Take loaf out of mixing bowl and place into a small bread pan or in to a cake pan. Form the loaf in to a rectangle and 4″ X 8″ and 2 1/2″ deep. Make a small valley in the top of the loaf long way using your fingers and add a squeeze of ketchup to fill in the valley.
Oven should be preheated to 350 degrees and loaf should be cooked for 45-50 minutes at same temp. or until center is brown. Serves 2-3 portions. For larger dish, double amounts. ENJOY!
Lori’s Venison Casserole
| 1 lb. venison burger | 2- 10 oz cans mushroom soup |
| 1 onion chopped | 1 cup water |
| 1- 4oz can mushrooms | 2 cups diced potatoes |
In a skillet brown burger and onions, add mushrooms. Drain well and put burger, onions, mushrooms and potatoes in a casserole dish. Mix mushroom soup and water and pour over burger mixture. Bake in a 350 degree oven for 1 1/2 hours. A variation to this recipe is to add biscuits to the top of this mix for the last 10 minutes of baking or until biscuits are done.
Venison Chili
| 1 lb venison burger | 1 Tbsp Cumin |
| 1 chopped onion | 1 Tbsp. Chili Powder |
| 3 hot peppers | 1 Tbsp Garlic Powder |
| 4 Tbsp. Flour | 1 Qt. Water/ 3 cans pinto beans |
| 1 Tbsp. Oregano | 4 beef boullion cubes |
In skillet brown burger, onion and peppers. While this is cooking in a larger pan add water and boullion cubes and cook over medium heat. Drain pinto beans and add to the water. When the burger is finished cooking add the flour and seasonings and cook until brown. Add burger to water and bean mixture and simmer for one hour.

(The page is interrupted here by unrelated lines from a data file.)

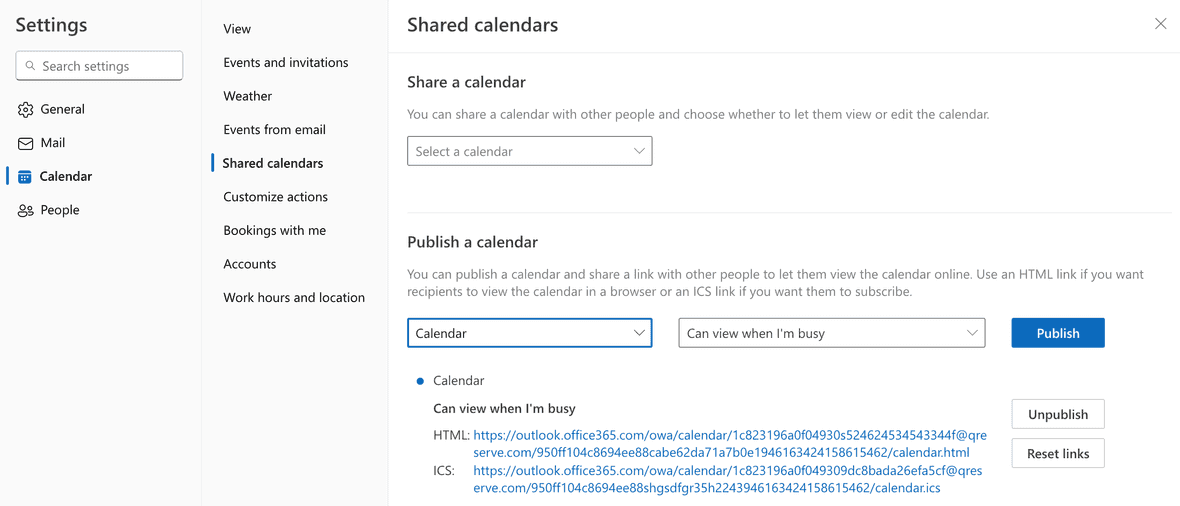Click the People icon in sidebar

pyautogui.click(x=26, y=210)
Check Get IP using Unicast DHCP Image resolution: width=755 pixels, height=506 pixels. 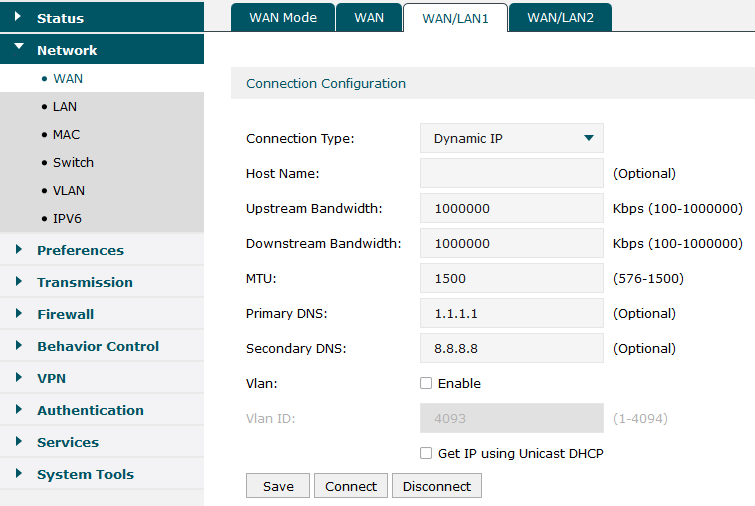tap(426, 453)
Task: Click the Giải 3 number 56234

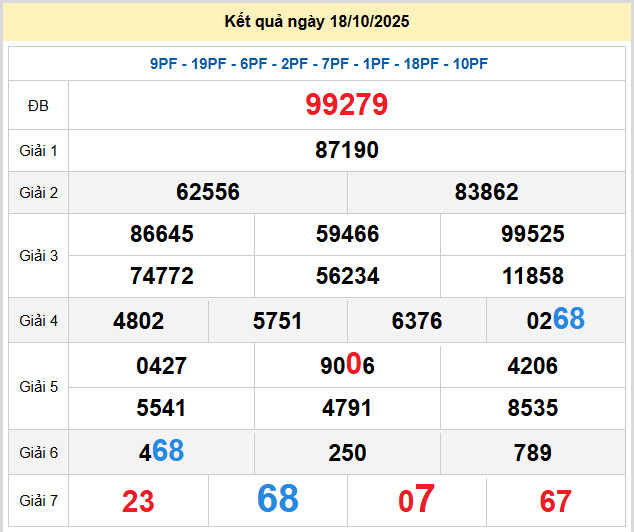Action: point(347,276)
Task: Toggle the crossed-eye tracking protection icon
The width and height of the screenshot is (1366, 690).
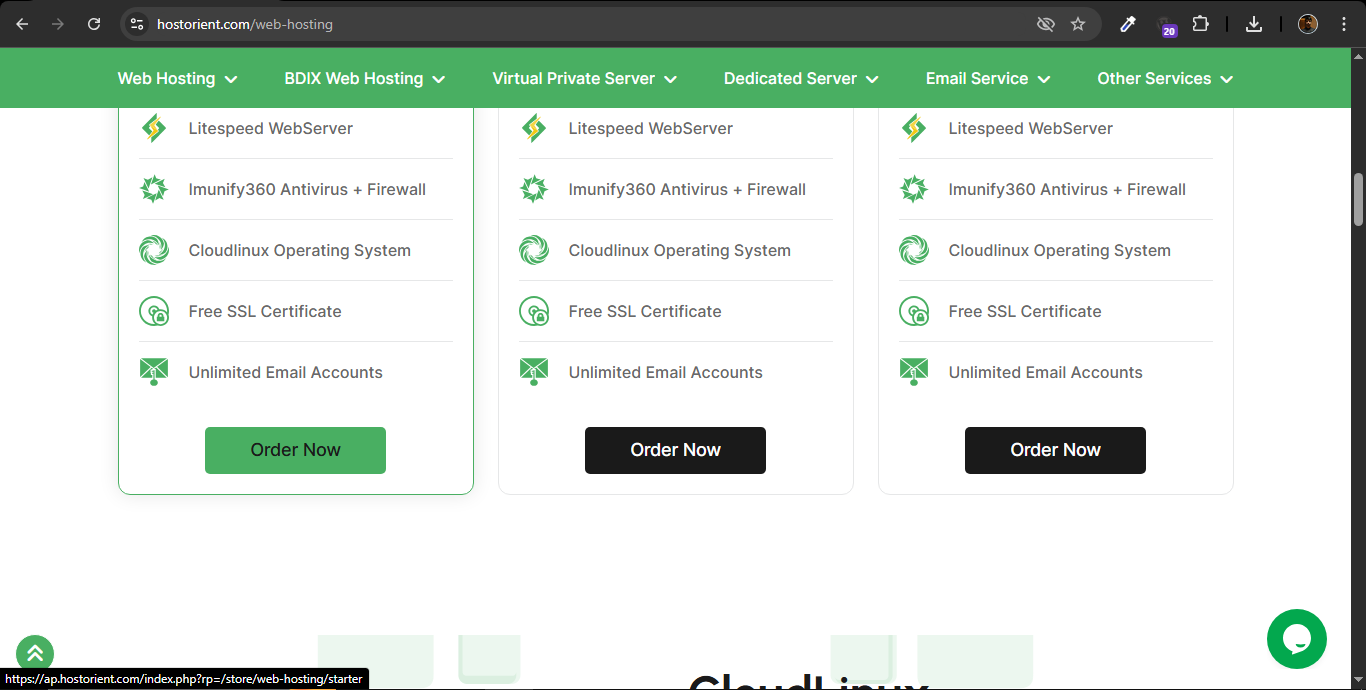Action: pyautogui.click(x=1046, y=24)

* This dish is good served over a bed of rice and topped with cheddar cheese.
Venison Arm Roast
| 1 venison arm roast | 1 Tbsp Oregano |
| 2 cans whole potatoes | 1 Tbsp. Basil |
| 1 lb fresh mushrooms | 1 clove garlic |
| 2 stalks celery | 1 tsp salt and pepper |
| 1 cup chopped carrots | 2 cups water |
| 2 tsp. thyme |
In electric skillet add all the listed ingredients and cook at 350 degrees for 2 hours, making sure to maintain water in skillet.

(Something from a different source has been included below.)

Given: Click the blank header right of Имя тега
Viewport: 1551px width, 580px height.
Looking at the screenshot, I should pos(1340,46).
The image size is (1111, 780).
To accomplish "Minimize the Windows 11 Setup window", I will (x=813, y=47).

Bobotie (pronounced - bowbootea)
Preheat oven to 180c or 350F Ingredients (((you can substitute venison for ground beef))) •1kg or 2.2 lbs. ground beef •2 medium sized onions, peeled and thinly sliced •30ml or 2 tablespoons sunflower oil •15ml or 1 tablespoon medium strength curry powder •5ml or 1tsp turmeric •30ml or 2 tablespoons white vinegar or lemon juice •15ml or 1 tablespoon sugar •15ml or 1 tsp salt •2ml or 1/2 tsp black pepper •2 slices white bread •250ml or 1 cup milk •2 large eggs •75 gr 2 1/2 ounces raisins •45ml or 3 tablespoons fruit chutney •grated rind of one lemon (optional) •2 bay leaves •6-12 almonds blanched and quartered •6 lemon leaves Parboil the onions in a little water until opaque and drain reserving the water, chop and fry in the oil until just golden colored. Add the curry power and tumeric. fry for 2 minutes stirring all the time then add the vinegar or lemon juice, sugar, salt and pepper. In the meanwhile, soak the bread in milk, then squeeze dry, strain the milk and set aside. Crumble the minced raw meat into a pan with the onion water and a little boiling water. Cook for 5 minutes. Lightly mix the meat, bread, onion mixture with 1 egg, raisins, chutney and lemon rind if used. Pack into a buttered casserole and add the bay leaves cover and bake for 1 1/2 hours. Remove from the oven and stick the almonds and lemon leaves (turned into cones shapes) into the meat. Whip the remaining egg with the milk add about 1/2 cup more milk to make 250ml or a full cup and carefully pour over the meat over the back of a spoon. Return to the oven turning the heat down to 300F or 180C and bake uncovered for 30minutes. It is nice with white fluffy rice and fresh veggies or a crisp green salad
Hello Fellow Sportsmen! I have a pretty good recipe for venison summer sausage, and since I did not see any other recipes, I thought I would share mine with you. Doug Risner
Doug’s Summer Sausage
| 5 lb. ground venison | 2 tsp Mustard seed |
| 1 lb ground pork ( I use Bob Evan’s sausage) | 2 1/2 tsp garlic salt |
| 5 rounded tsp of Morton’s Tender quick salt | 2 1/2 coarse ground pepper |
| 1 tsp liquid smoke (If desired- I leave out) |
Mix all ingredients together well. Knead for about 10 minutes.Cover tightly and refrigerate. Once a day for 3 days knead for 10 minutes. On the 4th day roll into desired size rolls (this can also be sttuffed into sausage casings if preferred) and smoke or bake. I Roll into 1 1/2 lb rolls and smoke in a lil chef smoker for about 10-12 hours. You can also bake in the oven (then I recommend the liquid smoke) at 175 degrees for about 8 hours. Enjoy the recipe!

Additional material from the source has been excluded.